Set exercise:
Reproduce the following material verbatim, keeping every line and character unchanged.

>> Begin

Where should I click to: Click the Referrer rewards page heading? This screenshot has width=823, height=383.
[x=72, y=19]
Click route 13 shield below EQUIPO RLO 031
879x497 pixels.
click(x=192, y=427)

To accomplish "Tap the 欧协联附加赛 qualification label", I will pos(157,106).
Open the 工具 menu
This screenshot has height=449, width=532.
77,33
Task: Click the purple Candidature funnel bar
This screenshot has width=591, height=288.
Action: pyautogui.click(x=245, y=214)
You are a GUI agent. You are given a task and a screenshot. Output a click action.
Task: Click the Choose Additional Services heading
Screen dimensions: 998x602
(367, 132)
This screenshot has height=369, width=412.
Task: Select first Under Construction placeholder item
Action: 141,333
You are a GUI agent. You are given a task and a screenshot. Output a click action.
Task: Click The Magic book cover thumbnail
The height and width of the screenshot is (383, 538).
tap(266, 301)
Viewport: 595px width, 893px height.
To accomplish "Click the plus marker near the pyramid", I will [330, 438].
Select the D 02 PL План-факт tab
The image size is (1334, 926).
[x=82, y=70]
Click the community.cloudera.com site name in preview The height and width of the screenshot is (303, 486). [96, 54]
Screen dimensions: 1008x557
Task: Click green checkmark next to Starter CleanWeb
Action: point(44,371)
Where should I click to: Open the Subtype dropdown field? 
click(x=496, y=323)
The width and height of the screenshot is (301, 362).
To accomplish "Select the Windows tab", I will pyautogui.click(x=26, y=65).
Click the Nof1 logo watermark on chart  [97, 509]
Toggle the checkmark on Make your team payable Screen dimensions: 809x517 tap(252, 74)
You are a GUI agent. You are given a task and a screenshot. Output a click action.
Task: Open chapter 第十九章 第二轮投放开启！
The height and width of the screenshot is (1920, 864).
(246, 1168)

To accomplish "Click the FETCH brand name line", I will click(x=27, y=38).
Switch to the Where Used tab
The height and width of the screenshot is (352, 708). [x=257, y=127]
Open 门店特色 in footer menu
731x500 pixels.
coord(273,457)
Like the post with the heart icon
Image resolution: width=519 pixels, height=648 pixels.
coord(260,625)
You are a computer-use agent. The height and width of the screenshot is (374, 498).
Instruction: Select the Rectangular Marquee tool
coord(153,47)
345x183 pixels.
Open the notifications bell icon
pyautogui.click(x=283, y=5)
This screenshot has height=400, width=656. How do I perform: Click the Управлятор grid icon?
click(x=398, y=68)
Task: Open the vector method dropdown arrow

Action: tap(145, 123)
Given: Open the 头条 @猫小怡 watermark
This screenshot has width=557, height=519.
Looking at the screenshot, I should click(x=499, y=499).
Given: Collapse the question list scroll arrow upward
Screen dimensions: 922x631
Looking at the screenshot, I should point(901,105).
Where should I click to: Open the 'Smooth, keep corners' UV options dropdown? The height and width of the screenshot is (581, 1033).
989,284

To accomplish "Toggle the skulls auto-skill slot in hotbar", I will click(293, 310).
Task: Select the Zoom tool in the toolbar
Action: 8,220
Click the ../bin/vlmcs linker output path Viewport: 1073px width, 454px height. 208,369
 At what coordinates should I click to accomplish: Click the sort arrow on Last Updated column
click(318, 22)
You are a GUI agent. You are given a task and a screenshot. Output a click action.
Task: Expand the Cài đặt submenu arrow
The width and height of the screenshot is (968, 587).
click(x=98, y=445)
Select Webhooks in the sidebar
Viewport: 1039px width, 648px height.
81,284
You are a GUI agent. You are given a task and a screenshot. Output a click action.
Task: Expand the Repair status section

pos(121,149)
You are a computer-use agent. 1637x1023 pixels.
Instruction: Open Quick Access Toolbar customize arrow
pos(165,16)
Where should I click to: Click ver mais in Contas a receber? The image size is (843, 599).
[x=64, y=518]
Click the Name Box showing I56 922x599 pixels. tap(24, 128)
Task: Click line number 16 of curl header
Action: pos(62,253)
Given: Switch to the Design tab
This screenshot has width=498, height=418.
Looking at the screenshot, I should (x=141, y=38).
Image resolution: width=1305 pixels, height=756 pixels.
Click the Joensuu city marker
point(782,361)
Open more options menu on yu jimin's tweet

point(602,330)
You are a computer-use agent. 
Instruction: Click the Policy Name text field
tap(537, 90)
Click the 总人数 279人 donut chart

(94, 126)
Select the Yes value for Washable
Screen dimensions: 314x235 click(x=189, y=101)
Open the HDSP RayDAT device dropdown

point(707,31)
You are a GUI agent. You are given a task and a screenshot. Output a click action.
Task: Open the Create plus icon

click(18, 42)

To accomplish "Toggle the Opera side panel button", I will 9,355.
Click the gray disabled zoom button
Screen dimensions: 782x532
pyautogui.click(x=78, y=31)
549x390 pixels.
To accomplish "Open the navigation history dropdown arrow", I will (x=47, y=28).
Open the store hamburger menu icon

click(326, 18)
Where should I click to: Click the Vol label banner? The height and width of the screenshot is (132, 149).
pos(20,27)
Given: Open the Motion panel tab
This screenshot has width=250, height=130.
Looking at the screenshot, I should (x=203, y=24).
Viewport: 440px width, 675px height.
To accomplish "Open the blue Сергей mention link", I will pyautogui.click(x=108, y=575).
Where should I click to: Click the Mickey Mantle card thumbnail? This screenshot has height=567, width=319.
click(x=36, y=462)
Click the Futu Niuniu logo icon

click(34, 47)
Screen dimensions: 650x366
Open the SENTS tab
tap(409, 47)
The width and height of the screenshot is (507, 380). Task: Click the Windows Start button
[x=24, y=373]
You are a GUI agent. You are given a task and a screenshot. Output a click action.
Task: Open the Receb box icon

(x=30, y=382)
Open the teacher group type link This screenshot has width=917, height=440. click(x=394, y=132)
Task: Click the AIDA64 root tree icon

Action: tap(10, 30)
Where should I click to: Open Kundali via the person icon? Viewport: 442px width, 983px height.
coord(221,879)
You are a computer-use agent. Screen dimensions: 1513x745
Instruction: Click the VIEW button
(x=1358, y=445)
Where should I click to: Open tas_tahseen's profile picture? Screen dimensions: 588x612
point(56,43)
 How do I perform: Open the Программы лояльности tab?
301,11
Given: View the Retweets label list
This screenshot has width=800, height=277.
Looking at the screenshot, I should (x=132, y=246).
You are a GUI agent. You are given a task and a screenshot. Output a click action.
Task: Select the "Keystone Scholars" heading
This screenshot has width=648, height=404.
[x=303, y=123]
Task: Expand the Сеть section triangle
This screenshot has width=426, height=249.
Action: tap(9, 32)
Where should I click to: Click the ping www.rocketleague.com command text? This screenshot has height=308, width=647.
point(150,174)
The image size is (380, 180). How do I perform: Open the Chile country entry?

>> End

Solution for this task:
Where should I click to: Click the Referrer rewards page heading? This screenshot has width=823, height=383.
[x=72, y=19]
Click route 13 shield below EQUIPO RLO 031
879x497 pixels.
click(x=192, y=427)

To accomplish "Tap the 欧协联附加赛 qualification label", I will pos(157,106).
Open the 工具 menu
This screenshot has height=449, width=532.
77,33
Task: Click the purple Candidature funnel bar
This screenshot has width=591, height=288.
Action: pyautogui.click(x=245, y=214)
You are a GUI agent. You are given a task and a screenshot. Output a click action.
Task: Click the Choose Additional Services heading
Screen dimensions: 998x602
(367, 132)
This screenshot has height=369, width=412.
Task: Select first Under Construction placeholder item
Action: 141,333
You are a GUI agent. You are given a task and a screenshot. Output a click action.
Task: Click The Magic book cover thumbnail
The height and width of the screenshot is (383, 538).
tap(266, 301)
Viewport: 595px width, 893px height.
To accomplish "Click the plus marker near the pyramid", I will [330, 438].
Select the D 02 PL План-факт tab
The image size is (1334, 926).
[x=82, y=70]
Click the community.cloudera.com site name in preview The height and width of the screenshot is (303, 486). [96, 54]
Screen dimensions: 1008x557
Task: Click green checkmark next to Starter CleanWeb
Action: point(44,371)
Where should I click to: Open the Subtype dropdown field? 
click(x=496, y=323)
The width and height of the screenshot is (301, 362).
To accomplish "Select the Windows tab", I will pyautogui.click(x=26, y=65).
Click the Nof1 logo watermark on chart  [97, 509]
Toggle the checkmark on Make your team payable Screen dimensions: 809x517 tap(252, 74)
You are a GUI agent. You are given a task and a screenshot. Output a click action.
Task: Open chapter 第十九章 第二轮投放开启！
The height and width of the screenshot is (1920, 864).
(246, 1168)

To accomplish "Click the FETCH brand name line", I will click(x=27, y=38).
Switch to the Where Used tab
The height and width of the screenshot is (352, 708). [x=257, y=127]
Open 门店特色 in footer menu
731x500 pixels.
coord(273,457)
Like the post with the heart icon
Image resolution: width=519 pixels, height=648 pixels.
coord(260,625)
You are a computer-use agent. The height and width of the screenshot is (374, 498).
Instruction: Select the Rectangular Marquee tool
coord(153,47)
345x183 pixels.
Open the notifications bell icon
pyautogui.click(x=283, y=5)
This screenshot has height=400, width=656. How do I perform: Click the Управлятор grid icon?
click(x=398, y=68)
Task: Open the vector method dropdown arrow

Action: tap(145, 123)
Given: Open the 头条 @猫小怡 watermark
This screenshot has width=557, height=519.
Looking at the screenshot, I should click(x=499, y=499).
Given: Collapse the question list scroll arrow upward
Screen dimensions: 922x631
Looking at the screenshot, I should point(901,105).
Where should I click to: Open the 'Smooth, keep corners' UV options dropdown? The height and width of the screenshot is (581, 1033).
989,284

To accomplish "Toggle the skulls auto-skill slot in hotbar", I will click(293, 310).
Task: Select the Zoom tool in the toolbar
Action: 8,220
Click the ../bin/vlmcs linker output path Viewport: 1073px width, 454px height. 208,369
 At what coordinates should I click to accomplish: Click the sort arrow on Last Updated column
click(318, 22)
You are a GUI agent. You are given a task and a screenshot. Output a click action.
Task: Expand the Cài đặt submenu arrow
The width and height of the screenshot is (968, 587).
click(x=98, y=445)
Select Webhooks in the sidebar
Viewport: 1039px width, 648px height.
81,284
You are a GUI agent. You are given a task and a screenshot. Output a click action.
Task: Expand the Repair status section

pos(121,149)
You are a computer-use agent. 1637x1023 pixels.
Instruction: Open Quick Access Toolbar customize arrow
pos(165,16)
Where should I click to: Click ver mais in Contas a receber? The image size is (843, 599).
[x=64, y=518]
Click the Name Box showing I56 922x599 pixels. tap(24, 128)
Task: Click line number 16 of curl header
Action: pos(62,253)
Given: Switch to the Design tab
This screenshot has width=498, height=418.
Looking at the screenshot, I should (x=141, y=38).
Image resolution: width=1305 pixels, height=756 pixels.
Click the Joensuu city marker
point(782,361)
Open more options menu on yu jimin's tweet

point(602,330)
You are a computer-use agent. 
Instruction: Click the Policy Name text field
tap(537, 90)
Click the 总人数 279人 donut chart

(94, 126)
Select the Yes value for Washable
Screen dimensions: 314x235 click(x=189, y=101)
Open the HDSP RayDAT device dropdown

point(707,31)
You are a GUI agent. You are given a task and a screenshot. Output a click action.
Task: Open the Create plus icon

click(18, 42)

To accomplish "Toggle the Opera side panel button", I will 9,355.
Click the gray disabled zoom button
Screen dimensions: 782x532
pyautogui.click(x=78, y=31)
549x390 pixels.
To accomplish "Open the navigation history dropdown arrow", I will (x=47, y=28).
Open the store hamburger menu icon

click(326, 18)
Where should I click to: Click the Vol label banner? The height and width of the screenshot is (132, 149).
pos(20,27)
Given: Open the Motion panel tab
This screenshot has width=250, height=130.
Looking at the screenshot, I should (x=203, y=24).
Viewport: 440px width, 675px height.
To accomplish "Open the blue Сергей mention link", I will pyautogui.click(x=108, y=575).
Where should I click to: Click the Mickey Mantle card thumbnail? This screenshot has height=567, width=319.
click(x=36, y=462)
Click the Futu Niuniu logo icon

click(34, 47)
Screen dimensions: 650x366
Open the SENTS tab
tap(409, 47)
The width and height of the screenshot is (507, 380). Task: Click the Windows Start button
[x=24, y=373]
You are a GUI agent. You are given a task and a screenshot. Output a click action.
Task: Open the Receb box icon

(x=30, y=382)
Open the teacher group type link This screenshot has width=917, height=440. click(x=394, y=132)
Task: Click the AIDA64 root tree icon

Action: tap(10, 30)
Where should I click to: Open Kundali via the person icon? Viewport: 442px width, 983px height.
coord(221,879)
You are a computer-use agent. Screen dimensions: 1513x745
Instruction: Click the VIEW button
(x=1358, y=445)
Where should I click to: Open tas_tahseen's profile picture? Screen dimensions: 588x612
point(56,43)
 How do I perform: Open the Программы лояльности tab?
301,11
Given: View the Retweets label list
This screenshot has width=800, height=277.
Looking at the screenshot, I should (x=132, y=246).
You are a GUI agent. You are given a task and a screenshot. Output a click action.
Task: Select the "Keystone Scholars" heading
This screenshot has width=648, height=404.
[x=303, y=123]
Task: Expand the Сеть section triangle
This screenshot has width=426, height=249.
Action: tap(9, 32)
Where should I click to: Click the ping www.rocketleague.com command text? This screenshot has height=308, width=647.
point(150,174)
The image size is (380, 180). How do I perform: Open the Chile country entry?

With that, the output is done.